A rustically re-levelled section of the patio

There’s a lot of exuberant growth from the two borders at the back of the garden – the Willow border and the Landing Pad – but the nature of the planting: mixed shrubs, perennials and annuals, with lots of random things that have self-seeded – gives even these borders a loose and informal, “thrown together” sort of look.

“Just grow into anywhere there’s room”

I actually quite like it. It’s exactly the kind of romantic style that I love. It’s the feeling that you’ve stepped into a garden but it’s not the gardener that’s in control, it’s not manicured to perfection. Things have gone a little crazy, everything is jostling together, trying to out-grow, out-reach, out flower everything else. You’re not quite sure if the garden has been abandoned recently and plants have been left to fend for themselves.

Relaxed delphiniums

I don’t particularly care that the delphiniums are either toppled over, leaning drunk or snapped part-way, they’re still all in flower and covered with bees, looking splendid. I don’t care that the clematis is overwhelming one of the fruit trees – the birds always got to the cherries first anyway. I don’t care that the blue-flag iris, the red-hot pokers, astrantia and many, many more plants have strewn themselves over the grass paths, making it more of an obstacle course to walk through. It’s the romantic look and more importantly, the atmosphere that I want to have with the garden. It might even be the equivalent of “shabby chique”.

The urn is still a bit too bright and clean

All this “not caring” doesn’t mean that I don’t care to garden, it means that I can’t care to garden so meticulously at this time of year and am just happy to let things get on with what ever they want to get up to. I’ll intervene if I have to, but only if I really have to.
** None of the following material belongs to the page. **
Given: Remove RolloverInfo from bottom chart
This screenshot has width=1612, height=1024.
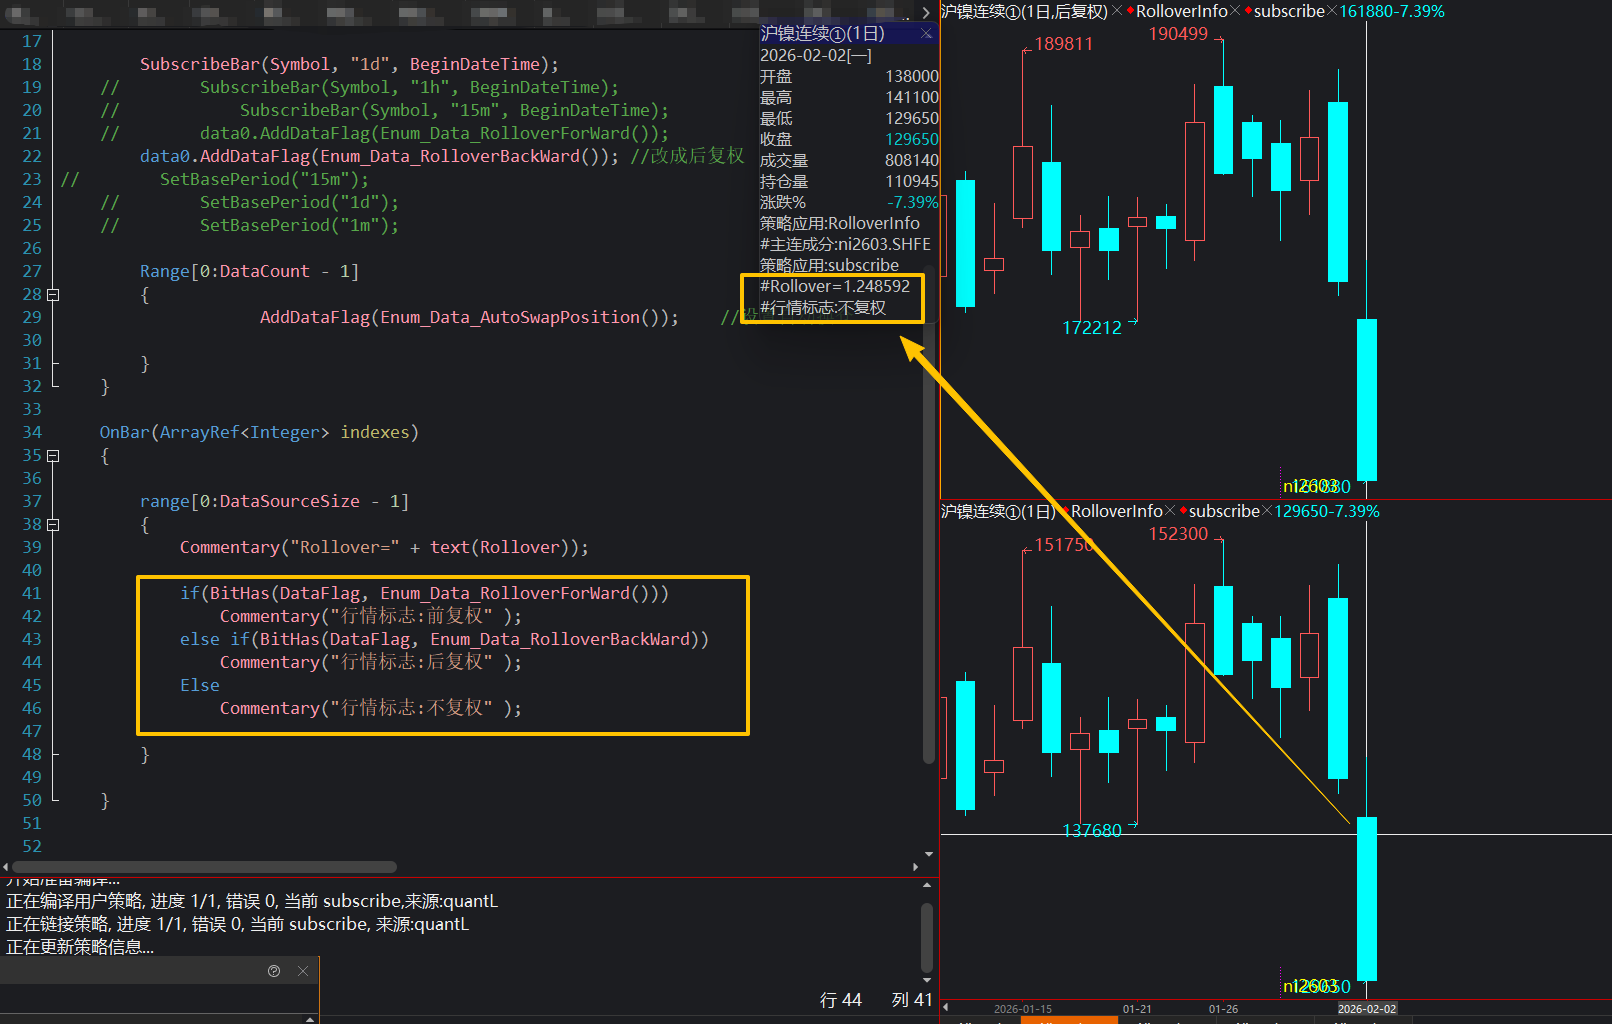Looking at the screenshot, I should point(1170,511).
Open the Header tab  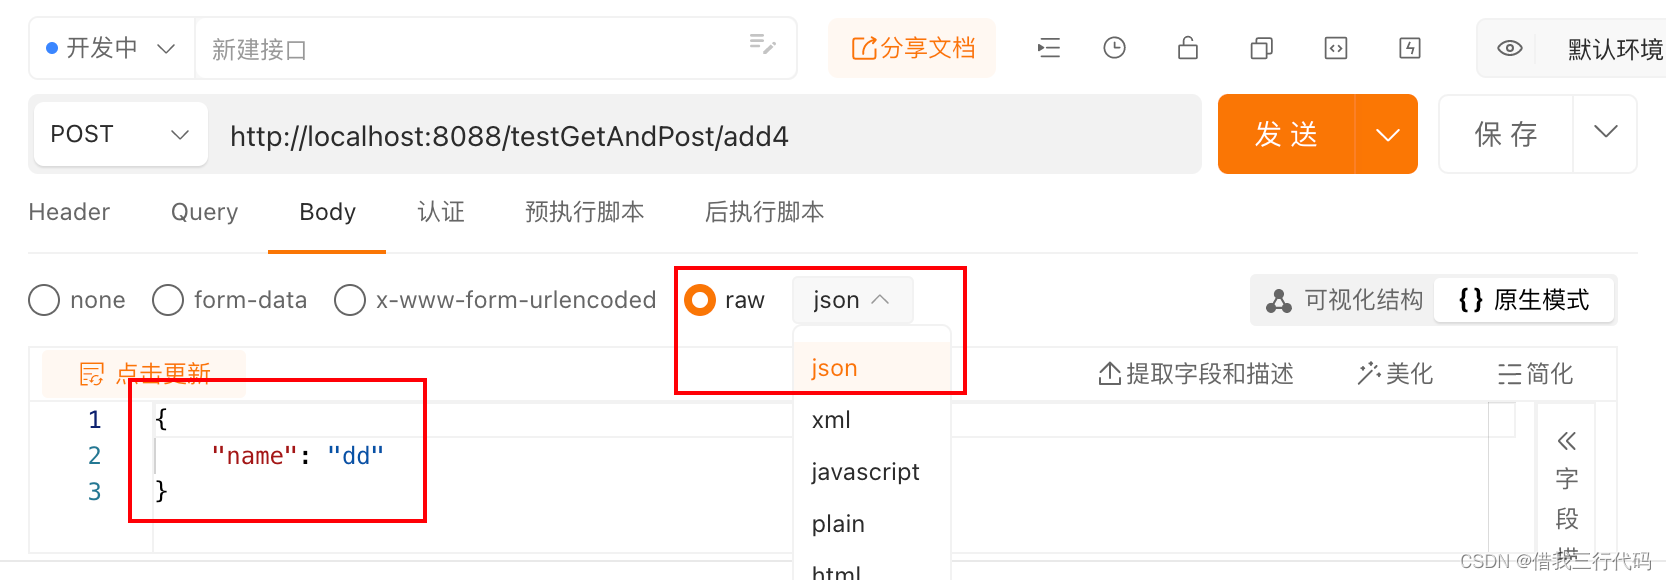click(x=69, y=212)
Front of the Landing Pad, gradually growing outwards into the Rectangle

Despite this laid-back feeling, there is still work on the patio that needs completing and a large border to dig over and plant. These are the two final large projects in the garden and I’m finding it quite difficult at the moment to get motivated on either. While I definitely do want to get these jobs done, my attitude is perfectly reflected by the weather’s attitude to summer: there might be some effort shown with a few hot days, then it’s back to dull and wet.

The romantic style

It’s going to be dull and wet, which is actually fine with me because I don’t feel like doing much outside tomorrow anyway. I did a whole load today and I think that’s enough for a bit, just until I get some energy and motivation back. In the meantime, the plants can do what plants do, just grow and flower and for a few days, the antics of the bees, birds and insects will be all the activity the garden will see.

And I’m fine with that.

6 Comments


  1. Drunk or not, I love those Delphiniums! They do not grow well here. It’s good to take a break from the garden now and then, especially after the very busy times in spring.

    Reply

    1. Thanks, Jason, I guess the winters are too cold for delphiniums where you are. The weather has been playing havoc with planning the larger jobs and now I’m sat here bracing for a predicted heatwave in which I’ll be having to mix concrete and barrow tons of compost and manure. It’s not turnout out to be an easy year!

      Reply

  2. It’s just so interesting…each gardeners relationship with the land he/she claims as theirs. How we work, how we plan, how we observe, and in the end, Nature has the last word. I like the way Nature is performing beautifully in your space as you step back for a moment.

    Reply

    1. Thank you, Jayne, I’m more of the feeling of being a temporary custodian of the small area we happen to own for the time being. While I do have strong say in what grows where and what the garden ultimately looks like (within reason), I think the least stressful way of going about it is to have a loose hand, a light touch and “listen” to what the plants, borders and general garden eco-system are “staying” as a guide for how to develop the garden.

      Reply

  3. I love that lush, romantic look. It reminds me of the philosophy of gardening I heard Bill Cullina express in a class I took with him when he was Director of the Coastal Maine Botanical Gardens: Design the garden, plant it, sit back for a couple of years to see what mother nature does with it, then edit.

    Reply

    1. Thanks, Jean, I think I’ve unknowingly been following that philosophy without realising it. After several years, there are some parts of various borders that are not doing so well and which I am not happy about, so I’m planning to completely do those over, then leave them to grow and see how they develop. I’m also more confident at moving plants about, even if it’s a few feet. Eventually I hope I can move from large-scale border changes to just tweaks and maintenance here and there.